Machine learning in trading: theory, models, practice and algo-trading - page 644

 
Alexander_K2:

Yes! I forgot to tell you.

States are considered a set of data that characterizes a particle almost completely. I.e. it is a set of data, simply speaking - sample volume, with its characteristics - kurtosis, asymmetry, nonentropy, etc.

I.e. with confidence of R. Feynman it is possible to assert, that having correctly defined sample volume for the concrete pair, having calculated on history characteristic average values of these coefficients for this sample, it is possible to predict, that having at present time the certain set of parameters, in a certain time interval, the system will pass to a condition with its stable parameters.

This is what I expect from this branch. If you need help in determining the desired sample size, write, I will try to help.

Suppose there is an autoregressive process, i.e. dependence of present states on past states.

how to select correctly a combination of increments with different lags in order to predict the system? Should lags be constant or vary over time, and if they should change, how to determine this (except for the banal enumeration)

because if there is such a combination of increments that stably predicts the target, then there's no problem to train NS on it

 
Maxim Dmitrievsky:

then this question - let's assume that there is a process of autoregression, i.e. dependence of present states on past ones

how to correctly select a set of increments with different lags in order to predict the system? Should the lags be constant or change with time, and if they should change, how to determine this (except the banal enumeration)?

There is a point here that obviously causes difficulties.

The data set is not local in time.

This is a fundamental point!

That is, if we work with time, it is necessary to understand that in a strictly defined time interval we deal with a different set of data. This is the cornerstone of the stumbling block. Trying to work with the same sample of specific values, we arrive at a "floating" window of observations over time.

I get around this problem in 2 ways:

1. Working exclusively with a particular set of ticks (sample volume) - it is the same for a particular pair once and for all. But this set is characterized by different time of its formation and it is impossible to make forecasts.

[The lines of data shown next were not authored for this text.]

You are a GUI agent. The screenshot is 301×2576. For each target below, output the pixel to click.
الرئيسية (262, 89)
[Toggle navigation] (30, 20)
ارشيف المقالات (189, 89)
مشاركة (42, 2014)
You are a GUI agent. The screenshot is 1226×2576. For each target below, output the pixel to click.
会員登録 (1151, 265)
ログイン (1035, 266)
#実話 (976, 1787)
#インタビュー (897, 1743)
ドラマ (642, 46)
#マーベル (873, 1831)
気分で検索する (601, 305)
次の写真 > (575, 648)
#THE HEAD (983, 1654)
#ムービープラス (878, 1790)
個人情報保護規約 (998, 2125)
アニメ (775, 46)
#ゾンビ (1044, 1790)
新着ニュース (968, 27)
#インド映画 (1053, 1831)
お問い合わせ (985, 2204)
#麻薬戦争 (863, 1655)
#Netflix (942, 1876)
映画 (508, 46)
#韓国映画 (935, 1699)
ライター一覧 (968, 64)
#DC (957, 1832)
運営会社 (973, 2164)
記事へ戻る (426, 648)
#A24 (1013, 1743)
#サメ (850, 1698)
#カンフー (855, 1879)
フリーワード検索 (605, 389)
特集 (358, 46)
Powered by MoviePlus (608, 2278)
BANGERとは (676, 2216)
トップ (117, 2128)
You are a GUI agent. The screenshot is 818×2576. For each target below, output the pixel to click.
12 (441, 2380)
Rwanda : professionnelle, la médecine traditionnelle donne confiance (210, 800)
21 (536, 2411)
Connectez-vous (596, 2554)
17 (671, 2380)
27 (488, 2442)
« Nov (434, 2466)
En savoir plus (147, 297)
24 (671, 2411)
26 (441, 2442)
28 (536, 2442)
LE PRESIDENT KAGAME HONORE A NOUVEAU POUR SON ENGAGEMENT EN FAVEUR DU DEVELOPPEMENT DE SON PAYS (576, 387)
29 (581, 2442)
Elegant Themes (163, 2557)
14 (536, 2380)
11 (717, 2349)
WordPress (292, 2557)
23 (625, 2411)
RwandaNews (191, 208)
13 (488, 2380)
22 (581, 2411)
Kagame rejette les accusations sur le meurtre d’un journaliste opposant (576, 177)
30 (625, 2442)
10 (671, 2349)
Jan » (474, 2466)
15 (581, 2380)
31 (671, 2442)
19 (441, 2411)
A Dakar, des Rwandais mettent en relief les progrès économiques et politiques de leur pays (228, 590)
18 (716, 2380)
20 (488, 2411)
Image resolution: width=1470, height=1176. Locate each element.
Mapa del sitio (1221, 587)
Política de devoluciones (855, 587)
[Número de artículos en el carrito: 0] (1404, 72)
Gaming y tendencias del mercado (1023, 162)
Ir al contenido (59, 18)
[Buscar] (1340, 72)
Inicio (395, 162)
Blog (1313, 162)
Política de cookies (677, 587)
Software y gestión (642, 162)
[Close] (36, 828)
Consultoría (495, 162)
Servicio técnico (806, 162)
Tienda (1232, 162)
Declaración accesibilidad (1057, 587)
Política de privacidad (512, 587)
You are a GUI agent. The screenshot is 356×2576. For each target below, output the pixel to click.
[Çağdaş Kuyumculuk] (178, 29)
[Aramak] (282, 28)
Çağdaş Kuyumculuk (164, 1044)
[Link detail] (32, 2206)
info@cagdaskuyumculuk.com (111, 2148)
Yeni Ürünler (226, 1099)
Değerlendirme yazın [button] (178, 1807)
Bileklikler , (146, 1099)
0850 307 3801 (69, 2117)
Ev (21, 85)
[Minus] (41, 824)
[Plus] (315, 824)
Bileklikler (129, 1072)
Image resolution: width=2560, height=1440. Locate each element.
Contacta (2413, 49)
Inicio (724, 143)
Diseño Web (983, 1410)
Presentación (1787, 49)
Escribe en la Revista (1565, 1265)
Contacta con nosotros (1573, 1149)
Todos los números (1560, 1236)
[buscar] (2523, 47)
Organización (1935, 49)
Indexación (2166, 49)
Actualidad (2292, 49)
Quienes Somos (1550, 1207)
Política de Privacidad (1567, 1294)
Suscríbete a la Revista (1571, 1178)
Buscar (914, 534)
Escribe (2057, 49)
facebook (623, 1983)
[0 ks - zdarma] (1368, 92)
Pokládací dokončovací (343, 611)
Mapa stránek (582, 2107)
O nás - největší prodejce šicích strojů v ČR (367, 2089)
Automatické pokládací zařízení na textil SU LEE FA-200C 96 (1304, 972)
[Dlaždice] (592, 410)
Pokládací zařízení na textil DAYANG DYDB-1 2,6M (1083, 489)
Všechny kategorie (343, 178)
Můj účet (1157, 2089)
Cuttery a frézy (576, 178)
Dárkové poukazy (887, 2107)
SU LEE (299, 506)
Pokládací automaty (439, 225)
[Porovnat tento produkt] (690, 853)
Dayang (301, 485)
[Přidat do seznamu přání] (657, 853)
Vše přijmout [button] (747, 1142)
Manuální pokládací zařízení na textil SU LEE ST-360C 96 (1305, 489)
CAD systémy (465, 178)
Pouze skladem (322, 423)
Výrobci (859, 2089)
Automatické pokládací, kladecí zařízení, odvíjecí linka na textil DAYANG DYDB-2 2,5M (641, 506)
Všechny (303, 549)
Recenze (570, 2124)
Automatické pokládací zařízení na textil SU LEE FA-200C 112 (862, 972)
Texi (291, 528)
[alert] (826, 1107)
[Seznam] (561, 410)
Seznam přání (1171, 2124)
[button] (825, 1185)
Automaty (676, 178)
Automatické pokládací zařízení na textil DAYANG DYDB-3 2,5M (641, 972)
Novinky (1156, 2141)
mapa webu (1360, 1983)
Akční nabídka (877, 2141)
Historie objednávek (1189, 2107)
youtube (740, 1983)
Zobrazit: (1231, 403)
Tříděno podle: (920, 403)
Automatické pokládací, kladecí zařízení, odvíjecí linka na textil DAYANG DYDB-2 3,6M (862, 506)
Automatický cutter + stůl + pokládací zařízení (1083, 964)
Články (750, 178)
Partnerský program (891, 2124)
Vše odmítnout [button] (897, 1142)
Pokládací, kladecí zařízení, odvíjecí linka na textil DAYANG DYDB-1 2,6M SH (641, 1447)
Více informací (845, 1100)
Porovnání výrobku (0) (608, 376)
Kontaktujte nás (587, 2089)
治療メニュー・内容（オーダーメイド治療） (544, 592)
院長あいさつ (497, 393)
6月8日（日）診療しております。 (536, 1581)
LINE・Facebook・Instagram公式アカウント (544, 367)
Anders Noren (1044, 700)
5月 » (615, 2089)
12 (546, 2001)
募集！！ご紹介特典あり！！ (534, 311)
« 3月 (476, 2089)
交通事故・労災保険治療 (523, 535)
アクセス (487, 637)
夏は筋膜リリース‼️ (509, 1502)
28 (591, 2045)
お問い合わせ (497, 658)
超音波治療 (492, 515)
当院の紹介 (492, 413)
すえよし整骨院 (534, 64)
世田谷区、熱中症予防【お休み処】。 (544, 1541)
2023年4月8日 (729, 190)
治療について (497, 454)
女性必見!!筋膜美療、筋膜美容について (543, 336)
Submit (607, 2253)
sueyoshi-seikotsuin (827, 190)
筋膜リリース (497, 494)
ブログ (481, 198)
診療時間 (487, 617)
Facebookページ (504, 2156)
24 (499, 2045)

2. Working only with a constant time window. In this case, on the contrary, we have a floating volume of ticks sampling in it. How to circumvent this difficulty? The answer is to introduce "pseudo-states", i.e. to sort of fill up the amount of data in the observation window to the desired sample volume. I do it by forcing working in exponential time scale. I.e. I read data in a strictly defined time window through the exponent, and it is not important whether it was a really arrived tick or not. In this case it is possible to make forecasts . The only thing is, I doubt that exponential intervals are the right solution. Feynman worked with uniform intervals.

If you choose 1 way - the problem of prediction is not solvable in principle.

Way 2 is solvable, but there are no such archives.

That is where I am stuck, and so far stupidly typing their own archives. I see no other way, alas...

 
Alexander_K2:

2. working exclusively with a permanent time window. In this case, on the contrary, we have a floating sample volume in it. How to get around this difficulty? The answer is to introduce so-called "pseudo-states", i.e. to sort of increase the amount of data in the observation window to the required sample size. I do it by forcing to work in exponential time scale. I.e. I read data in a strictly defined time window through the exponent, and it is not important whether it was a really arrived tick or not. In this case it is possible to make forecasts . The only thing is, I doubt that exponential intervals are the right solution. Feynman was working with uniform intervals.

Here's actually exponential intervals are just the right solution to the constant-window problem, as far as I understand it (should be). Suppose the training sample is 1000 bars (ticks), whatever. Of course, with a sliding window the patterns change, and the NS needs to be retrained. But if our sample contains a combination of increments whose lag increases exponentially... I wonder how many different lags in total the system would need not only to go beyond the window (say, lag 1500), but also to describe as effectively all possible states for the same window, only now sliding.

Maybe I'm driving me crazy :D but it's not hard to try. But the question is when to stop

 
Maxim Dmitrievsky:

In fact, exponential intervals just help to solve the problem of a constant window, as far as I understand it, it is the right solution (it should be). Suppose the training sample is 1000 bars (ticks), it does not matter. Of course, with a sliding window the patterns change, and the NS needs to be retrained. But if our sample contains a combination of increments whose lag increases exponentially... I wonder how many different lags in total the system would need not only to go beyond the window (say, lag 1500), but also to describe as effectively all possible states for the same window, only now sliding.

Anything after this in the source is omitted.